Nachsorge und Absicherung
Anschließend haben wir die gesamte IT-Sicherheitsarchitektur neu aufgebaut: Segmentiertes Netzwerk, Managed Firewall, Offline-Backups, MFA für alle Zugänge und regelmäßige Security-Awareness-Schulungen.
IT-Sicherheits-Checkliste für KMU in Südbaden
Nutzen Sie diese Checkliste, um den aktuellen Stand Ihrer IT-Sicherheit zu bewerten. Jeder nicht abgehakte Punkt ist eine potenzielle Schwachstelle, die Angreifer ausnutzen können.
IT-Sicherheit - Ihre Checkliste für 2026
- Alle Systeme (Server, Clients, Netzwerkgeräte) erhalten regelmäßig Sicherheitsupdates innerhalb von 72 Stunden
- Multi-Faktor-Authentifizierung ist für alle Cloud-Dienste und Fernzugänge aktiviert
- Ein aktuelles Offline-Backup existiert und wird regelmäßig auf Wiederherstellbarkeit getestet
- Das Netzwerk ist segmentiert (mindestens: Produktion, Office, Gäste, Server)
- Eine Next-Gen-Firewall mit IDS/IPS und aktuellem Regelwerk ist im Einsatz
- Mitarbeiter erhalten mindestens einmal jährlich eine Security-Awareness-Schulung
- Ein dokumentierter IT-Notfallplan existiert und ist allen Verantwortlichen bekannt
- Endpoint-Protection ist auf allen Geräten installiert und zentral verwaltet
- Es gibt einen lokalen IT-Sicherheitspartner mit garantierter Reaktionszeit unter 2 Stunden
- Die Anforderungen der NIS2-Richtlinie wurden geprüft und bei Betroffenheit umgesetzt
- E-Mail-Security (SPF, DKIM, DMARC) ist konfiguriert und wird überwacht
- Remote-Zugänge sind ausschließlich über sichere VPN-Verbindungen mit MFA möglich
Fazit: IT-Sicherheit in Freiburg braucht einen Partner vor Ort
IT-Sicherheit ist kein Produkt, das man einmal kauft und dann vergisst. Es ist ein fortlaufender Prozess, der regelmäßige Aufmerksamkeit, aktuelles Fachwissen und im Ernstfall schnelle physische Präsenz erfordert. Für Unternehmen in Freiburg, am Kaiserstuhl, in Emmendingen, Offenburg, Lörrach und dem gesamten Südbaden bedeutet das: Ein IT-Sicherheitspartner aus der Region ist nicht nur bequemer, sondern im Angriffsfall überlebenswichtig.

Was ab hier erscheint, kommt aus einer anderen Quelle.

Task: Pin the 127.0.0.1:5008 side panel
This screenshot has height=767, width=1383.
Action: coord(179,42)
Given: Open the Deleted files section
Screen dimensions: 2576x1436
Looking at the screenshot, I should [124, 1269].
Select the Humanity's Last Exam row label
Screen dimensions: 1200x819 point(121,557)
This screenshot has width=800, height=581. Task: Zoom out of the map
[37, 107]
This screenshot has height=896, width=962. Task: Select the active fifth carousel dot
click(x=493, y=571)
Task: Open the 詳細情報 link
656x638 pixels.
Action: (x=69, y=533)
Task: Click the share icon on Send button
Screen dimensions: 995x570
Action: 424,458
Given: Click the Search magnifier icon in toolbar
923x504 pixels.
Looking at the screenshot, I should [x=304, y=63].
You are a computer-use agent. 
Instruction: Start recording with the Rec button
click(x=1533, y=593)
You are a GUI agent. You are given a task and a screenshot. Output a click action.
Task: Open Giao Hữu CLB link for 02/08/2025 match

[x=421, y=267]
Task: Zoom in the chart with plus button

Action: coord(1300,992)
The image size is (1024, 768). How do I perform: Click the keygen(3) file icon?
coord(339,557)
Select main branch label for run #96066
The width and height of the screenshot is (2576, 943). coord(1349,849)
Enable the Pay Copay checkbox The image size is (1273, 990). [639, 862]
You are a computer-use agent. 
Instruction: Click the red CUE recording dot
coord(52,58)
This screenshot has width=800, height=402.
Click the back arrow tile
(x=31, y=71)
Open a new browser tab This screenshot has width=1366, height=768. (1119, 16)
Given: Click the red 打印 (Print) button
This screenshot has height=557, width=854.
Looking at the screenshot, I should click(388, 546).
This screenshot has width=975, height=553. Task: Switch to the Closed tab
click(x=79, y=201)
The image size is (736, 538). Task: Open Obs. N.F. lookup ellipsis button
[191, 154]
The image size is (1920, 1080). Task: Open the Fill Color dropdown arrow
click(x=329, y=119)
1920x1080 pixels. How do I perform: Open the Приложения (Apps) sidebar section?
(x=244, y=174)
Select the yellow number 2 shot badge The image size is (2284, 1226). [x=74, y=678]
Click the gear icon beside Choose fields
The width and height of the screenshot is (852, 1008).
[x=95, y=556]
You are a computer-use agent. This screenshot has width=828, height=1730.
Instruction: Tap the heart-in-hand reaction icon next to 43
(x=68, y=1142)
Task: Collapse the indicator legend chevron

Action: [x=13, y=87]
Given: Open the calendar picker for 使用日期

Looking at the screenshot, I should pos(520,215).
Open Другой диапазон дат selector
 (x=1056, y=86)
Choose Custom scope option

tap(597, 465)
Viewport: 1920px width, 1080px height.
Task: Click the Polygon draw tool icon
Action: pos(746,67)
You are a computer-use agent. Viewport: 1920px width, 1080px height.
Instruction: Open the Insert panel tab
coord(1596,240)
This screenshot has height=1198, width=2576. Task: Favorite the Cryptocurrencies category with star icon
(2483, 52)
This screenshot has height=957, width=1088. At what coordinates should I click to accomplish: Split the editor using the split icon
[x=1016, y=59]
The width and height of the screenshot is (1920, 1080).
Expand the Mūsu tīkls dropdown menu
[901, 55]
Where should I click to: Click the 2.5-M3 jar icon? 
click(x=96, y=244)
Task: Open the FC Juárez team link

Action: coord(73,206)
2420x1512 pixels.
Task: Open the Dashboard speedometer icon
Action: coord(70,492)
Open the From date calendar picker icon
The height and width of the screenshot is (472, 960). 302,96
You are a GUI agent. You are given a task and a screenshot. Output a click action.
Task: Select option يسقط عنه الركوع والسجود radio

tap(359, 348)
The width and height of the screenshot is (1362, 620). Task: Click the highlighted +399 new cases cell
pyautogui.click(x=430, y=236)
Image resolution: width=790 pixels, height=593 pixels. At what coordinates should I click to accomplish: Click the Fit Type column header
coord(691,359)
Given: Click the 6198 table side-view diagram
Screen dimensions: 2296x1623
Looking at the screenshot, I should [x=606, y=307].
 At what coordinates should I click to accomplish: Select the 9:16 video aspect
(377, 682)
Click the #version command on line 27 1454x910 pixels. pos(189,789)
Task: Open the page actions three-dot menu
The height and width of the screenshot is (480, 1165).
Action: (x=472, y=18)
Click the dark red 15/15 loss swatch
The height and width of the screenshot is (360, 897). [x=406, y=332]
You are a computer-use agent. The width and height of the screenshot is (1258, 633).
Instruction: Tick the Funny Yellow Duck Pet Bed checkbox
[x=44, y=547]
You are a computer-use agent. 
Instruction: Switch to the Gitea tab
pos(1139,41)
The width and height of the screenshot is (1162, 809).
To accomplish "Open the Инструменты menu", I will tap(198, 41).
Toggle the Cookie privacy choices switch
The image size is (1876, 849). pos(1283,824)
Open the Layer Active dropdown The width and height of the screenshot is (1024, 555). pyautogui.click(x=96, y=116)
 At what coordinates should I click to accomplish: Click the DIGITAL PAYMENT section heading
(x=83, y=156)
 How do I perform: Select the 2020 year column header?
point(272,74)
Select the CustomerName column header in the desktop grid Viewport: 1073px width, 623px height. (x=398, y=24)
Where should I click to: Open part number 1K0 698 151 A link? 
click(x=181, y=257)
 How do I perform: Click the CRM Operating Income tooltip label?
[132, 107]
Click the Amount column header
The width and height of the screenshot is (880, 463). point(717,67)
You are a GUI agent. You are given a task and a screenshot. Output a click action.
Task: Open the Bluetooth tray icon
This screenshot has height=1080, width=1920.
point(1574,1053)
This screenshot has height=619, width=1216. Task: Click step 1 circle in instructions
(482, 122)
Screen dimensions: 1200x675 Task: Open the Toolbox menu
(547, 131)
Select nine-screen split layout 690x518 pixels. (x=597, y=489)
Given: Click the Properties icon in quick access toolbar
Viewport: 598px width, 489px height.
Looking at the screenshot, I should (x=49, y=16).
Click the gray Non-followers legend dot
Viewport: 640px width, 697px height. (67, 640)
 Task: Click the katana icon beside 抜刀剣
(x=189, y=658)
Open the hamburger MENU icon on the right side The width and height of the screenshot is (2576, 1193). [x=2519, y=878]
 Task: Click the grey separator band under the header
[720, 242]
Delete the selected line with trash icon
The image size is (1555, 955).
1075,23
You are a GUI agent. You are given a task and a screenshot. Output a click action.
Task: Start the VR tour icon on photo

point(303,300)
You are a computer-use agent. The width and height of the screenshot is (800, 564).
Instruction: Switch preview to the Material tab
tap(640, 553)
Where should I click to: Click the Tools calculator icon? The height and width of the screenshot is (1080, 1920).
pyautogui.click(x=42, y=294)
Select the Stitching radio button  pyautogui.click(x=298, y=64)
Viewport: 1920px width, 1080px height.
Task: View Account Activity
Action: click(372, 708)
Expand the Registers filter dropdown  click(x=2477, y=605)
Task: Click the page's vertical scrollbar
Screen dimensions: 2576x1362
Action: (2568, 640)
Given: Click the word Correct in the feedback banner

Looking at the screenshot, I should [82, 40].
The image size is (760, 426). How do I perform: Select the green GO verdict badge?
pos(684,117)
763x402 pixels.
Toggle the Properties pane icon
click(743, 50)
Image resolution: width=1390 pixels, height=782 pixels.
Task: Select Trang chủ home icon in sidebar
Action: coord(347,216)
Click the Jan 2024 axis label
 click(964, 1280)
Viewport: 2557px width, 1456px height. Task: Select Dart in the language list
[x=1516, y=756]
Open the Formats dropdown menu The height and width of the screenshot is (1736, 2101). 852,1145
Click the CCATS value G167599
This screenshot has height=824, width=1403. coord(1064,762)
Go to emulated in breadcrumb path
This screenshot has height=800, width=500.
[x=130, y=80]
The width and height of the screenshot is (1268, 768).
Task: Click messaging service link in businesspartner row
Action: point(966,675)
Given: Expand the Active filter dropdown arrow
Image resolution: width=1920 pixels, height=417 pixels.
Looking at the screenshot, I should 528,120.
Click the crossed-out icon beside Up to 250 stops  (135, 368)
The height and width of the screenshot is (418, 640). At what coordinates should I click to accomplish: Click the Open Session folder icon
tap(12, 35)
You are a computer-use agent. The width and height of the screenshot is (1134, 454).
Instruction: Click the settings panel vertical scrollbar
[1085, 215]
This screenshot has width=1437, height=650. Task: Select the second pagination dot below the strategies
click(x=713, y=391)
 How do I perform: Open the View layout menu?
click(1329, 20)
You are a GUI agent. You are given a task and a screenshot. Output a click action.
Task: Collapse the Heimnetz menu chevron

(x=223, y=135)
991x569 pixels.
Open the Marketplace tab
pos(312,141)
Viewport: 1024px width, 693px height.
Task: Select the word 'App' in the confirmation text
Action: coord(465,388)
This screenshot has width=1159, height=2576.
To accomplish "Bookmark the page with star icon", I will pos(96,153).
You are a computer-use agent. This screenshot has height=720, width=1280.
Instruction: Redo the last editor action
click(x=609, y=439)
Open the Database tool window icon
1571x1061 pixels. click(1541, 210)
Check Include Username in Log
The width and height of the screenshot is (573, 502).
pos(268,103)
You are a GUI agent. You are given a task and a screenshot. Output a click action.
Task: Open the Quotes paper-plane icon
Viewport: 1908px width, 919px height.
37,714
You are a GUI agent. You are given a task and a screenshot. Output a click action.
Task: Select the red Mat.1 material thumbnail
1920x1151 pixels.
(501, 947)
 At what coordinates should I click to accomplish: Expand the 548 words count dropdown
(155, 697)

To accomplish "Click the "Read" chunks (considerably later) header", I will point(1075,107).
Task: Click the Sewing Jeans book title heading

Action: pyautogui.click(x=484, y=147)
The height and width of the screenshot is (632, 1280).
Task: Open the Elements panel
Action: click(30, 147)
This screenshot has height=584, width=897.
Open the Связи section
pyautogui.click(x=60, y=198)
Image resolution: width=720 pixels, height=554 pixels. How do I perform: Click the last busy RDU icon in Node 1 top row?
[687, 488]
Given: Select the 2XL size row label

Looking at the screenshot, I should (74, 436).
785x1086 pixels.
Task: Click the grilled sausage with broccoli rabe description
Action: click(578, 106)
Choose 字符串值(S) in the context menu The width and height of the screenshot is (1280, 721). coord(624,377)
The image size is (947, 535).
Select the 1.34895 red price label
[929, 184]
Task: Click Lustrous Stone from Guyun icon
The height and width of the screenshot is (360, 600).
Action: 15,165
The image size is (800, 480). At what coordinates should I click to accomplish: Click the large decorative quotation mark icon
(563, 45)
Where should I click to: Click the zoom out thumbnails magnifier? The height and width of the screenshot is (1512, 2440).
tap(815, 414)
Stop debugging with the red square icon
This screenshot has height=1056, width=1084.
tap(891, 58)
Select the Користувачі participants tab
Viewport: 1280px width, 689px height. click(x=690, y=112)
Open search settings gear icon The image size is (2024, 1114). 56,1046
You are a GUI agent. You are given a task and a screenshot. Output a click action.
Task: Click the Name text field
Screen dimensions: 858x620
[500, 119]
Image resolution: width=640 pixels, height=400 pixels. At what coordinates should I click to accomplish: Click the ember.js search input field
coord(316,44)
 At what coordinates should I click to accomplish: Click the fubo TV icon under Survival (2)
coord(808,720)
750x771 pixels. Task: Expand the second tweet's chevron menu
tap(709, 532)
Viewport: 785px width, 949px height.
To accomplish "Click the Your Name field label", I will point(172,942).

Die Bedrohungslage wird 2026 nicht einfacher. KI-gestütztes Phishing, Ransomware-as-a-Service und neue Regulierungen wie NIS2 stellen den Mittelstand vor wachsende Herausforderungen. Wer jetzt handelt, schützt nicht nur seine Daten, sondern sichert die Existenz seines Unternehmens.